Exotic fruit flies (Ceratitis spp.) are often serious agricultural pests. Here, we used, pathway analysis and Monte Carlo simulations to assess the risk of introduction of Ceratitis capitata (Wiedemann), Ceratitis cosyra (Walker), and Ceratitis rosa Karsch, into southern China with fruit consignments and incoming travelers. Historical data, expert opinions, relevant literature, and archives were used to set appropriate parameters in the pathway analysis. Based on the ongoing quarantine/ inspection strategies of China, as well as the interception records, we estimated the annual number of each fruit fly species entering Guangdong province undetected with commercially imported fruit, and the associated risk. We also estimated the gross number of pests arriving at Guangdong ports with incoming travelers and the associated risk. Sensitivity analysis also was performed to test the impact of parameter changes and to assess how the risk could be reduced. Results showed that the risk of introduction of the three fruit fly species into southern China with fruit consignments, which are mostly transported by ship, exists but is relatively low. In contrast, the risk of introduction with incoming travelers is high and hence deserves intensive attention. Sensitivity analysis indicated that either ensuring all shipments meet current phytosanitary requirements or increasing the proportion of fruit imports sampled for inspection could substantially reduce the risk associated with commercial imports. Sensitivity analysis also provided justification for banning importation of fresh fruit by international travelers. Thus, inspection and quarantine in conjunction with intensive detection were important mitigation measures to reduce the risk of Ceratitis spp. introduced into China.

Potential geographical distributions of the fruit flies Ceratitis capitata, Ceratitis cosyra, and Ceratitis rosa in China.
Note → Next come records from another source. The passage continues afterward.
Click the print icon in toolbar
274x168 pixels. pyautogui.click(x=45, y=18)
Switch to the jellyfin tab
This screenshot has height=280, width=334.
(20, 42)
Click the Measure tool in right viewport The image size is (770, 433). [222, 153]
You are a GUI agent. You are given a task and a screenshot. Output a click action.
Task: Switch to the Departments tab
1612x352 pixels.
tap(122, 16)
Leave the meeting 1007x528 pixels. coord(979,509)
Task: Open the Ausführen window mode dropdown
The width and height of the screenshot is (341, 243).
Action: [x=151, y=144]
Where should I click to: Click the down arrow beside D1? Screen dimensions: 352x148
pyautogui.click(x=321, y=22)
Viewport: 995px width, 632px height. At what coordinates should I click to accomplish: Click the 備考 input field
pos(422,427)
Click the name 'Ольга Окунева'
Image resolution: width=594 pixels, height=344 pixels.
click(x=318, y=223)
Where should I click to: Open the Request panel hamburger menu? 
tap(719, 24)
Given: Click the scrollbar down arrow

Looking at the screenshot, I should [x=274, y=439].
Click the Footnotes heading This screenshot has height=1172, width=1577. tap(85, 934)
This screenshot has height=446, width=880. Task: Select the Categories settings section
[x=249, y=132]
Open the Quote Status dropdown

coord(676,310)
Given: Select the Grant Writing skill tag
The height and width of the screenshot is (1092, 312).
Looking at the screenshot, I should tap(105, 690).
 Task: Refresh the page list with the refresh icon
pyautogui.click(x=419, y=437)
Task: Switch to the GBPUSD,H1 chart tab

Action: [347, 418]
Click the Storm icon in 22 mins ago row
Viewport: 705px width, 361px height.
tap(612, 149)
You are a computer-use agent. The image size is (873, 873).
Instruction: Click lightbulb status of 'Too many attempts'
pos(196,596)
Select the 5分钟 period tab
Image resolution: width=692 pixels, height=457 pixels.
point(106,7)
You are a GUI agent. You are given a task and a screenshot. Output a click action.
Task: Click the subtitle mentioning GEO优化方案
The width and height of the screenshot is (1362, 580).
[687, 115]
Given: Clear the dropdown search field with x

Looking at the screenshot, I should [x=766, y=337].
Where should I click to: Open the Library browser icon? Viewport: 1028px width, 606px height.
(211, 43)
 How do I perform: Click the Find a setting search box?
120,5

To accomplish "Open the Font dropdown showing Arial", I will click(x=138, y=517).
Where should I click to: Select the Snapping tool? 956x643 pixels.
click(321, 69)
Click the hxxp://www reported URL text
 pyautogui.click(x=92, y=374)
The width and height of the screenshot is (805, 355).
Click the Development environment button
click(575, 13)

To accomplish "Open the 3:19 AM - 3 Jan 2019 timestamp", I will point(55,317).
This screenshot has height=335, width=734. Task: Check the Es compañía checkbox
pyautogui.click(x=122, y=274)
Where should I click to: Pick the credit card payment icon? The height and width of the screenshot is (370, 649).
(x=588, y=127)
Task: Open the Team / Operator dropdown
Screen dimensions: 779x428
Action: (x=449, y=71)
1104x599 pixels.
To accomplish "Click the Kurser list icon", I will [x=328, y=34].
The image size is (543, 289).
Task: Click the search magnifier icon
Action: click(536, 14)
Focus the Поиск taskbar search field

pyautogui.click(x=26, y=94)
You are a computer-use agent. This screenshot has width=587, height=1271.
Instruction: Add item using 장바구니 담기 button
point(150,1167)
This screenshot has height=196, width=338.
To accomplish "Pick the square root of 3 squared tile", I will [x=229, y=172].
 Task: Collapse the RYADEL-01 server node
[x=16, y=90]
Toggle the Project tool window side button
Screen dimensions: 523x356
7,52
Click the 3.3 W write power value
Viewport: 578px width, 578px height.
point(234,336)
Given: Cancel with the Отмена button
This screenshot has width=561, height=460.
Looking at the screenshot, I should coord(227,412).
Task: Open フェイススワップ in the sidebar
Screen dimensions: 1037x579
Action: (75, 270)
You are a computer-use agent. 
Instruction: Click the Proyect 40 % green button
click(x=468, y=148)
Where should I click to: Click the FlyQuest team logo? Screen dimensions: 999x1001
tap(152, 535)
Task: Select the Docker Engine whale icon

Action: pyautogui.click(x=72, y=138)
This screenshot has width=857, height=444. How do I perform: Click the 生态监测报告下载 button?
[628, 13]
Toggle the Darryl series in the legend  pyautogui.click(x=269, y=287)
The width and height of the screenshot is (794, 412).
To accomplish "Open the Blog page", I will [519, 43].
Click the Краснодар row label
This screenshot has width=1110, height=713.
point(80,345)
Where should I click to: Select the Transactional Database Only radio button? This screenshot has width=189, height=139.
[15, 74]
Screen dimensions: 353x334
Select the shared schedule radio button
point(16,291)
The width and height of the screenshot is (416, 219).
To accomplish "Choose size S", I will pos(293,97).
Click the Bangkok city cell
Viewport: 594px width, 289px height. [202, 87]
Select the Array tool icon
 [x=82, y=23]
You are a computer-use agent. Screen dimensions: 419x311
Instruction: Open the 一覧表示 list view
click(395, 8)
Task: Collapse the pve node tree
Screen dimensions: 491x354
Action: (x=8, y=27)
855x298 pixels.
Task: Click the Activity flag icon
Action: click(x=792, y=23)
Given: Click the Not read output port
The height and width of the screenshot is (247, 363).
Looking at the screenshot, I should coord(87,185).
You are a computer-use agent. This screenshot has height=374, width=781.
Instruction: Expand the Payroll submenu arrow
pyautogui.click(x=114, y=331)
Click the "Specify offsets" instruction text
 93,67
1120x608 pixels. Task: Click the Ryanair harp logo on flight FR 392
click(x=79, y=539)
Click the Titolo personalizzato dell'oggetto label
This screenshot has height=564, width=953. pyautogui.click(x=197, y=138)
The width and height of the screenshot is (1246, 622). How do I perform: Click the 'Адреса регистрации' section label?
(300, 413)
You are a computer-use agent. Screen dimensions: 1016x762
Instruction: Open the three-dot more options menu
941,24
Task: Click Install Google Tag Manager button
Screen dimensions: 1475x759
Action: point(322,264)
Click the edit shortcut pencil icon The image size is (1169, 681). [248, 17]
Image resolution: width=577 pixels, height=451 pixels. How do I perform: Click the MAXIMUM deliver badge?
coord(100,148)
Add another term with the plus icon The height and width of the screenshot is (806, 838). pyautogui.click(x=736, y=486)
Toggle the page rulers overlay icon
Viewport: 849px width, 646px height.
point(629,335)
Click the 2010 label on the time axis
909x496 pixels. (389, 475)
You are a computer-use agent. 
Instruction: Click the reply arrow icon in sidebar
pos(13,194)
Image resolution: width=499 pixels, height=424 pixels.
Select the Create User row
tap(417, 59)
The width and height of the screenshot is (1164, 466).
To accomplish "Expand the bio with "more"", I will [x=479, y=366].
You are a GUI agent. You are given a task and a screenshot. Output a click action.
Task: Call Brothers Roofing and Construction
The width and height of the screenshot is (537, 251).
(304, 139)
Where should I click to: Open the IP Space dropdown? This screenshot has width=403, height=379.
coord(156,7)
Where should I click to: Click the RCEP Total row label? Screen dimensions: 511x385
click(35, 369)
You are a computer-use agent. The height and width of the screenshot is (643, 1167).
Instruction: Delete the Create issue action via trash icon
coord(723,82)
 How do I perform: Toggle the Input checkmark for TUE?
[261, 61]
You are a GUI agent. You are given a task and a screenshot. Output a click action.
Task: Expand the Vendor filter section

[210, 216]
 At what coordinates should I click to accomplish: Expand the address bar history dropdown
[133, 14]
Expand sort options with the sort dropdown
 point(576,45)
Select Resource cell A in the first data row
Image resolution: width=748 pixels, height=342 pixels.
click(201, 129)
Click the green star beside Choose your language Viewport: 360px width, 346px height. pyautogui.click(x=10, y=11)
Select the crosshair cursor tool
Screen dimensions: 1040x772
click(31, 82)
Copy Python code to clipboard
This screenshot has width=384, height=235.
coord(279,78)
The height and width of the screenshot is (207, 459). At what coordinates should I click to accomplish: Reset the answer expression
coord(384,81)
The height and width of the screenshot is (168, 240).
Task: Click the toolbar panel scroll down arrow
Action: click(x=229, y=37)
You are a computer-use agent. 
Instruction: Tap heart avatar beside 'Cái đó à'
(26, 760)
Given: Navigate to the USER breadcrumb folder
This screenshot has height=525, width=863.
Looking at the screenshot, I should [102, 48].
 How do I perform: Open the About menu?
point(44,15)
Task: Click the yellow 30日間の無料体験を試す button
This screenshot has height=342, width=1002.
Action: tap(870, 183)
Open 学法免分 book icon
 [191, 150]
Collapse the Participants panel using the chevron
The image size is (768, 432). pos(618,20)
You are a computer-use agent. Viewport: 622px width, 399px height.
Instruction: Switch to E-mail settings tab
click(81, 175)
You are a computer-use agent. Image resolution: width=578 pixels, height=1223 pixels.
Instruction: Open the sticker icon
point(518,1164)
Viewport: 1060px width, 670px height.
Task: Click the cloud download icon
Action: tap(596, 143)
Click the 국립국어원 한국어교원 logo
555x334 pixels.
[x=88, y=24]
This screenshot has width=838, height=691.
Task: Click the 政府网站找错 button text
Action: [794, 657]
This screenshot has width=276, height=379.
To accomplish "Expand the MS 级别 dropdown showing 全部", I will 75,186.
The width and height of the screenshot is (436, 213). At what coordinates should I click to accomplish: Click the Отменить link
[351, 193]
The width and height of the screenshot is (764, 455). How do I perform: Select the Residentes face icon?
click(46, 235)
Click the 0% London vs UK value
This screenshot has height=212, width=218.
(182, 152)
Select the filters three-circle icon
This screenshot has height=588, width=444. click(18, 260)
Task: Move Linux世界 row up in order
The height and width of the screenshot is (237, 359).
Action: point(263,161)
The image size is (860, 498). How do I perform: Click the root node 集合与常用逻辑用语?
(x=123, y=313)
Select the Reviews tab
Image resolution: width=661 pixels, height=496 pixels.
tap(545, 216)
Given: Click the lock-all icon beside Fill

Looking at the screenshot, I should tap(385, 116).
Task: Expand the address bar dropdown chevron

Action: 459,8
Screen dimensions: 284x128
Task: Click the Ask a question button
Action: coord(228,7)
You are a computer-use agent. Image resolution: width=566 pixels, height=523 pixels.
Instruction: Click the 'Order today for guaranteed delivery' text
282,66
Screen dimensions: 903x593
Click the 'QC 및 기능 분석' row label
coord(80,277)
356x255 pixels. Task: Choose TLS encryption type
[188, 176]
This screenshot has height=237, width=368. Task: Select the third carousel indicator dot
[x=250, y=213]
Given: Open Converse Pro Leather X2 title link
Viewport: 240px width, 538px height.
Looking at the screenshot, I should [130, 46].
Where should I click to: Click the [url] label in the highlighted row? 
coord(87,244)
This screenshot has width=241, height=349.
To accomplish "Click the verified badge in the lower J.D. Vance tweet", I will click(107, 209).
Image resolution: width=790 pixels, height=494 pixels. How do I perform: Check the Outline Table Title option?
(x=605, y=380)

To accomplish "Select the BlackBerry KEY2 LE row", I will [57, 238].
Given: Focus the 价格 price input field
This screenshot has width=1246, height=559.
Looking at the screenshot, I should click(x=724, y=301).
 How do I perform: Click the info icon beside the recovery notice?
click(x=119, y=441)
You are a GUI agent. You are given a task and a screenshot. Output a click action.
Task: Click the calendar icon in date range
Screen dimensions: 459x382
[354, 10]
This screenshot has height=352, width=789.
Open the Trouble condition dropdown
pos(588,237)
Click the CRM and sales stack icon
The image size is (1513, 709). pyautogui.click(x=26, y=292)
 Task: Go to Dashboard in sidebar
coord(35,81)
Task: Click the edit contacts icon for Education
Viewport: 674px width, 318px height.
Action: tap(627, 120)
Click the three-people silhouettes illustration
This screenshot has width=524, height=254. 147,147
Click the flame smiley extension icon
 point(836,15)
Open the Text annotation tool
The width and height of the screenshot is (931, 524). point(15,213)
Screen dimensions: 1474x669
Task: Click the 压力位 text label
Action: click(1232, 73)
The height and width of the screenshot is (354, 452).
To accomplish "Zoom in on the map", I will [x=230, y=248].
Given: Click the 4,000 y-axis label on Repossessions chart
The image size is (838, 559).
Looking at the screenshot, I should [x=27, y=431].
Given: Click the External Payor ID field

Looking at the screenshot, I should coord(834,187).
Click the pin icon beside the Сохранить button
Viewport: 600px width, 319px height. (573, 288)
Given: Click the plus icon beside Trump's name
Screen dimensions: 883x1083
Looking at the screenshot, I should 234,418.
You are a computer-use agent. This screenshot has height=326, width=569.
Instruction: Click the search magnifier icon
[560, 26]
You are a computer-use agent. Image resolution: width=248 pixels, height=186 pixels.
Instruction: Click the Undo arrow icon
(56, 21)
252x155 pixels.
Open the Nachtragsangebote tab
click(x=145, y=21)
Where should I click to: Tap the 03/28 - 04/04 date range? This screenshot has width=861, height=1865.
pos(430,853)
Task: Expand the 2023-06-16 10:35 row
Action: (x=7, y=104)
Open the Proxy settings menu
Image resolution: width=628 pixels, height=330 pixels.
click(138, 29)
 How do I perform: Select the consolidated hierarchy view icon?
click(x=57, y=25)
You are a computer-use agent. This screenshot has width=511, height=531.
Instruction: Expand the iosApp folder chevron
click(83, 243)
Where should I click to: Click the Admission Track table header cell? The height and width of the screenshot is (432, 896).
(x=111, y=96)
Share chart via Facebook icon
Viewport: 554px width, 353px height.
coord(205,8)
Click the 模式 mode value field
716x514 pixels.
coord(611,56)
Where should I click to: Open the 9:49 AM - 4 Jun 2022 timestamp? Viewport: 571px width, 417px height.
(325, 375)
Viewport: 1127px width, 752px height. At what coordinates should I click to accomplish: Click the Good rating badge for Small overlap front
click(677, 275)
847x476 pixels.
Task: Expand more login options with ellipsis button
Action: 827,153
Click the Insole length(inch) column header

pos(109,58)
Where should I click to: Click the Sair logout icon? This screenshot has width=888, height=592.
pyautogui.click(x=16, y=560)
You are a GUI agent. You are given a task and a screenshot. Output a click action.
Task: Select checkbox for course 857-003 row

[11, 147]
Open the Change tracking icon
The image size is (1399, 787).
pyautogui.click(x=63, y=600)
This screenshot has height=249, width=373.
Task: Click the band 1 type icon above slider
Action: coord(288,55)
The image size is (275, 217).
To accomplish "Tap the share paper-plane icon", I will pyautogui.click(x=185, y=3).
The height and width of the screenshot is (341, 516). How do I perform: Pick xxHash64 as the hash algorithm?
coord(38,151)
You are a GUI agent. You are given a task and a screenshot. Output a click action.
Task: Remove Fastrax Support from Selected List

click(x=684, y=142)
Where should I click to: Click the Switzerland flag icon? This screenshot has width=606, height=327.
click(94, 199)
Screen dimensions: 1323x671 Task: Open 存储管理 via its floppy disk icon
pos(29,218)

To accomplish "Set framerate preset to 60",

There have been relatively few attempts to model the distributions of the fruit flies Ceratitis capitata (Wiedemann), Ceratitis cosyra (Walker), and Ceratitis rosa Karsch in China, but the geographic distributions of these species are of considerable concern in terms of biosecurity. In this study, two different modeling methods (genetic algorithm for rule-set prediction [GARP] and maximum entropy species distribution modeling [Maxent]) were used to predict the potential distributions of these three fly species in China, by using distribution records and a set of environmental predictor variables. The results showed that Maxent performed well, compared with modeling by GARP, at each test threshold. For all three species, the results predicted by Maxent agreed with the observed distributions in Africa and in other parts of the world. In China, C. capitata seems to have the highest number of favorable habitat areas, relative to C. cosyra and C. rosa, i.e., Yunnan, Guizhou, Guangxi, Guangdong, Hainan, Fujian, Sichuan and Chongqing, whereas C. cosyra has the smallest range of suitable areas, i.e., Yunnan, some parts of Hainan and Sichuan. The suitable areas for C. rosa are mainly restricted to Yunnan, Hainan, southern Guangdong, and a few areas of Sichuan. The indications are that on the whole, Southwest and South China are the areas with the highest risk for establishment from these three fly species. Jackknife tests reveal that environmental variables associated with temperature have the strongest influence on the potential distributions of all three species relative to other variables.